Pada hari itu ditinggalkannya segala emas dan perak serta kekayaan yang diperolehnya sebagai hasil perniagaan selama berbilang tahun di Makkah. Semua kekayaan ini dilepaskan dalam sekejap tanpa berpikir panjang.
Ketika Rasulullah hendak pergi hijrah, Shuhaib mengetahuinya, dan menurut rencana ia akan menjadi orang ketiga dalam hijrah tersebut, di samping Rasulullah dan Abu Bakar. Tetapi orang-orang Quraisy telah mengatur persiapan di malam harinya untuk mencegah kepindahan Rasulullah.
Shuhaib terjebak dalam salah satu perangkap mereka. Hingga terhalang untuk hijrah untuk sementara waktu, sementara Rasulullah dengan sahabatnya berhasil meloloskan diri atas pertolongan Allah SWT.
Shuhaib berusaha menolak tuduhan Quraisy dengan jalan bersilat lidah. Hingga ketika mereka lengah, ia naik ke punggung untanya. Ia memacu kudanya dengan sekencang-kencangnya menuju sahara luas.
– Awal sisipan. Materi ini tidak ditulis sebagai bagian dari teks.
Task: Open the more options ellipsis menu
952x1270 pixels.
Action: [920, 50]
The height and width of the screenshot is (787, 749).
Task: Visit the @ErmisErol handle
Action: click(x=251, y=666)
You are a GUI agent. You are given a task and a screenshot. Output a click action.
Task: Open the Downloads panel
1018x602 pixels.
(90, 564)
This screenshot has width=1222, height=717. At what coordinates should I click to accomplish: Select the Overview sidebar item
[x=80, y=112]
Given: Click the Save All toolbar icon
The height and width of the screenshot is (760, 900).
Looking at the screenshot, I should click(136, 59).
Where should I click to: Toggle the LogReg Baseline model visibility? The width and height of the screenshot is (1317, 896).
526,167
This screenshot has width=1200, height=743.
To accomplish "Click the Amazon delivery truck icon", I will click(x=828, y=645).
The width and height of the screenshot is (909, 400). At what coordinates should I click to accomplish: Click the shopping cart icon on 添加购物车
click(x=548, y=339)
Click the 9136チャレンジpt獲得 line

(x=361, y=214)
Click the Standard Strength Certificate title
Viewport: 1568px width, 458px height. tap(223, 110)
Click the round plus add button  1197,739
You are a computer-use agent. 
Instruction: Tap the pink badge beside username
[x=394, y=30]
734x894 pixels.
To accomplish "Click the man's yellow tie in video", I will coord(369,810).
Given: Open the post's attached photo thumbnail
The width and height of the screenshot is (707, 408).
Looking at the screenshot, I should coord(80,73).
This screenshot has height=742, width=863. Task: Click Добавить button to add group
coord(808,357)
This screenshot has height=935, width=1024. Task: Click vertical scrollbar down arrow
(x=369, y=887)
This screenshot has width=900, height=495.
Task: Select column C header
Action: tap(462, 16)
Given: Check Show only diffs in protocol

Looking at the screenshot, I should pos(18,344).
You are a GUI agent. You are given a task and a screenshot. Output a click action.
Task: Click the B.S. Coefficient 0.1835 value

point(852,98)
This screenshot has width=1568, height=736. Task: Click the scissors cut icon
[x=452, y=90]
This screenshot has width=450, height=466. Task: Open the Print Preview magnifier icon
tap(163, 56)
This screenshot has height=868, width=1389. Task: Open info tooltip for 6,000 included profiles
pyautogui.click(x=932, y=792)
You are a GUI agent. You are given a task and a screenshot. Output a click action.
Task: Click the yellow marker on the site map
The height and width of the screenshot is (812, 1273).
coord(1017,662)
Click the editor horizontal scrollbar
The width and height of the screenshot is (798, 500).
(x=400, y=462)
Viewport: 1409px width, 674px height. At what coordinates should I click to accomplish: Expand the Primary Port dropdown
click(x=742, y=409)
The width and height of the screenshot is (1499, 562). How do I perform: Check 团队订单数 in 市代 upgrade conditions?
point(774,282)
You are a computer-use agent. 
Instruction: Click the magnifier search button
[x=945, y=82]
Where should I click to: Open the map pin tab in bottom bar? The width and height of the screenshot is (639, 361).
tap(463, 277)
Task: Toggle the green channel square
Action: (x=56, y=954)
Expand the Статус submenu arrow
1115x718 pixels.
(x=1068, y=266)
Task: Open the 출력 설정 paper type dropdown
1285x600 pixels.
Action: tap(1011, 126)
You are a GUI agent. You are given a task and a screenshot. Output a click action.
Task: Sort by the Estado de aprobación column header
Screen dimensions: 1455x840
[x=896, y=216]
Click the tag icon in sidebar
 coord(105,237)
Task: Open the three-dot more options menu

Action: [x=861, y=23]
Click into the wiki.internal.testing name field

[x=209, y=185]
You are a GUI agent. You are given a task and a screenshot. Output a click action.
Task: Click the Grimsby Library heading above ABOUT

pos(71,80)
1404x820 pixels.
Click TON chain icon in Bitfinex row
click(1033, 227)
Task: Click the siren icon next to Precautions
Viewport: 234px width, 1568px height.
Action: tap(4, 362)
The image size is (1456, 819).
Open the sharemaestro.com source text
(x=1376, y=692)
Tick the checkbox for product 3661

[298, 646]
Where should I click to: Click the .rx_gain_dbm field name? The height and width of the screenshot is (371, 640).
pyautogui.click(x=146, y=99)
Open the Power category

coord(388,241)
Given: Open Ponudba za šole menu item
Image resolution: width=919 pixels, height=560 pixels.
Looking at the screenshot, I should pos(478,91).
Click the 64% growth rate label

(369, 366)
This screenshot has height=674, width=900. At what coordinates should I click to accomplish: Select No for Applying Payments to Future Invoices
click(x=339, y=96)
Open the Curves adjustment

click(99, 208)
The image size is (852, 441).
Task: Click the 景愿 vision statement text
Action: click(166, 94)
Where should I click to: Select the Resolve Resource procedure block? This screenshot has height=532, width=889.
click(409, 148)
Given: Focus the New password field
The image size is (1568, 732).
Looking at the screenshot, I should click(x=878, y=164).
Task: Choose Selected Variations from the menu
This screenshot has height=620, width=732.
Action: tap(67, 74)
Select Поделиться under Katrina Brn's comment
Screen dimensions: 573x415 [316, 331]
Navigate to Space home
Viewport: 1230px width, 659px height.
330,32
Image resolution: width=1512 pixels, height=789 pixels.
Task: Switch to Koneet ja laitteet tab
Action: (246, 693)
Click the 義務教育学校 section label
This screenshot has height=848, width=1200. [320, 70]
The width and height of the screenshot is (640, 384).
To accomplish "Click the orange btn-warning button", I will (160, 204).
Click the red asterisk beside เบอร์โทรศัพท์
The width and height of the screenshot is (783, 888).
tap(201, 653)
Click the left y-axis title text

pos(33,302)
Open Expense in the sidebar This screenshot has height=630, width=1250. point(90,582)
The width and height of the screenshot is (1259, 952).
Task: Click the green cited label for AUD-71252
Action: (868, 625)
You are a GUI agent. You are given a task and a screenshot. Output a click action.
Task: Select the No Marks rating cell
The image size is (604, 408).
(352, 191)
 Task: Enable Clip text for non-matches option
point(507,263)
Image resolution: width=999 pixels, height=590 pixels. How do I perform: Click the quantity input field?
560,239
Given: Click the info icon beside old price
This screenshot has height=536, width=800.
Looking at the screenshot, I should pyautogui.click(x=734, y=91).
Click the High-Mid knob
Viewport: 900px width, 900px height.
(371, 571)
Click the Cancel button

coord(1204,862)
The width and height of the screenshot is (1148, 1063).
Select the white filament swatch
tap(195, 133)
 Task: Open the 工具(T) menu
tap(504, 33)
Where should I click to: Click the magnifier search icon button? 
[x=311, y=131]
Tetapi Quraisy mengirim pemburu-pemburu mereka untuk menyusulnya dan usaha itu hampir berhasil. Tapi ketika Shuhaib melihat dan berhadapan dengan mereka, ia berseru, “Hai orang-orang Quraisy, kalian tahu bahwa aku adalah ahli panah yang paling mahir. Demi Allah, kalian takkan berhasil mendekati diriku, sebelum aku lepaskan semua anak panah yang berada dalam kantong ini. Dan setelah itu, akan menggunakan pedang untuk menebas kalian, sampai senjata di tanganku habis semua."
Shuhaib terus berseru, "Majulah ke sini kalau kalian berani! Atau jika kalian setuju, aku akan tunjukkan tempat penyimpanan harta bendaku, asal saja kalian membiarkanku pergi."
Mereka sama tertarik dengan tawaran terakhir itu, dan setuju menerima hartanya sebagai imbalan dirinya. "Memang, dahulu waktu kamu datang kepada kami, kamu adalah seorang miskin lagi papa. Sekarang hartamu menjadi banyak di tengah-tengah kami hingga melimpah ruah. Lalu kamu hendak membawa pergi bersamamu semua harta kekayaan itu?”
Shuhaib menunjukkan tempat disembunyikan hartanya itu, hingga mereka membiarkannya pergi sedang mereka kembali ke Makkah. Anehnya, mereka memercayai ucapan Shuhaib tanpa meragukannya sedikit pun. Hingga mereka tidak meminta suatu bukti, bahkan tidak meminta agar ia mengucapkan sumpah.
Kenyataan ini menunjukkan tingginya kedudukan Shuhaib di mata mereka, sebagai orang yang jujur dan dapat dipercaya.